Вот здесь я хотел бы обратить внимание на то, что все эти поэмы писались как наваждение. Я рискнул бы сказать, что есть такой жанр «наваждение». Леонид Леонов свою «Пирамиду» называл тоже «роман-наваждение». Почему? Потому что, во-первых, это вещь, от которой нельзя оторваться, которую нельзя закончить. Мандельштам не мог закончить «Стихи о неизвестном солдате» почти полгода. Он создавал новые варианты, иначе располагал эти куски, «кусты», как он их называл. Ахматова 20 лет писала «Поэму без героя». Пастернак 10 лет мучился со «Спекторским» и с «Повестью», из которого она выросла («Повесть» — это название прозаической части). Маяковский задумал «Про это» очень давно, но написал её, заставив себя и поставив себе искусственные рамки, в течение первых двух месяцев 1923 года, уйдя в своеобразное домашнее затворничество. Все эти вещи имеют характер бреда, наваждения. Вот Мандельштам всё говорил жене: «Передо мной всё какие-то бугры голов, когда я думаю о Сталине. Он передо мной вещает всё время над какими-то буграми, холмами. О чём он с ними говорит?»

Тема мандельштамовской поэмы та же, что и в «Поэме без героя», — это то, как не сложившаяся, не получившаяся утопия разрешается самоубийственной войной. Война у Ахматовой — это личная и всеобщая расплата за частные грехи. Все грешили – и вот пришло время расплачиваться. И вот наша расплата — мы гибнем. И гибнем, наверное, не по грехам. Слишком суровым, слишком страшным оказалось наказание за все эти игрища.

У Мандельштама тема точно та же — утопия просвещения.

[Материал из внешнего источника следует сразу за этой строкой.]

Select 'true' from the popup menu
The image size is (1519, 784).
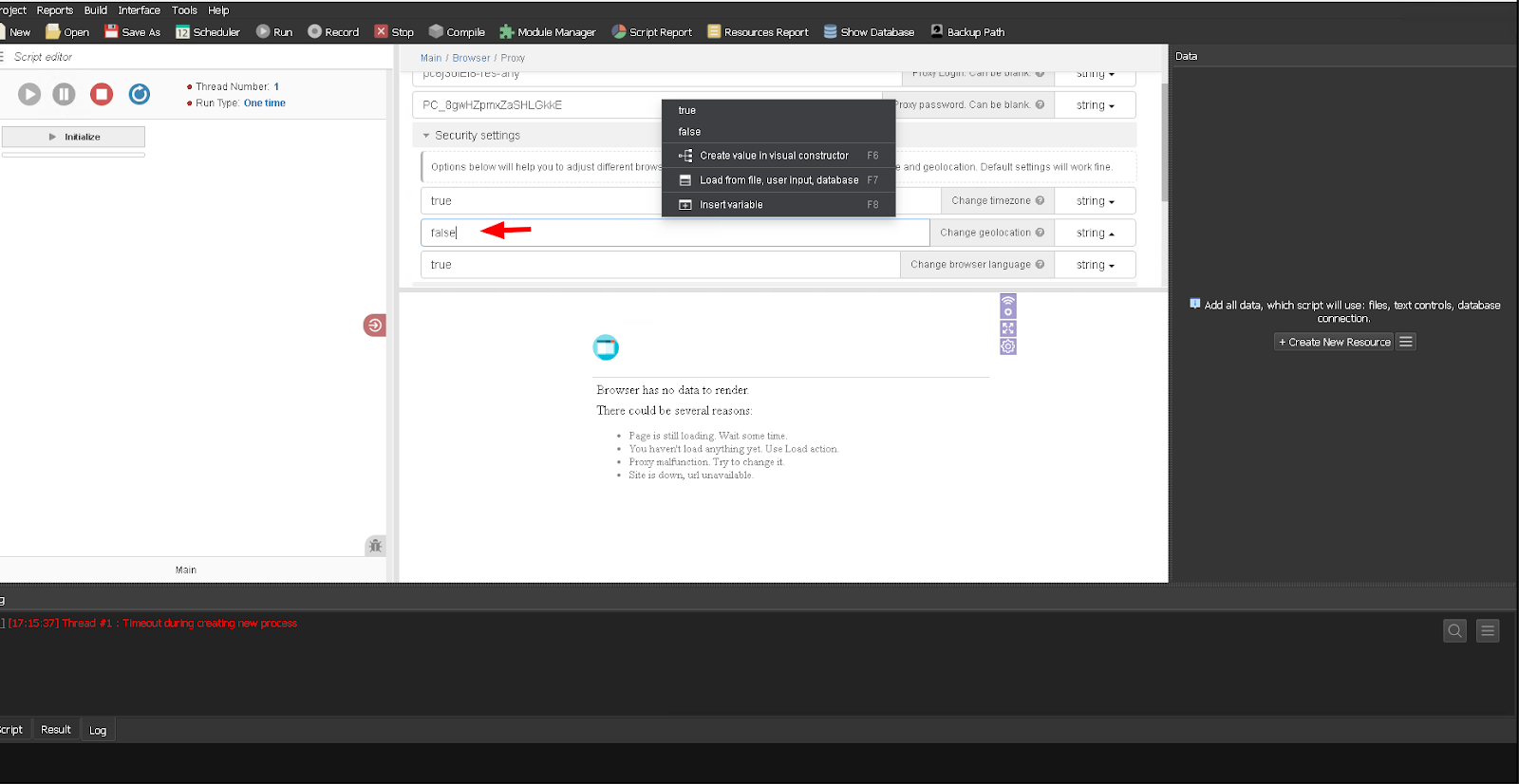point(687,111)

Для того ль должен череп развиться

Во весь лоб — от виска до виска,

Чтоб в его дорогие глазницы

Не могли не вливаться войска?

Утопия вот этого бесконечно развивающегося мозга, утопия познания разрешается чудовищной оргией самоуничтожения:

Наливаются кровью аорты

И звучит по рядам шепотком:

Я рождён в девяносто четвёртом

Я рождён в девяносто втором.

Люди вот этого поколения — люди конца XIX века — несут расплату за всю предыдущую человеческую историю. И это эра конца личности. И неслучайно главная тема этой поэмы — это именно конец личности. Это стихи о неизвестном солдате, о превращении главного героя в мертвеца без имени, в мертвеца без памяти.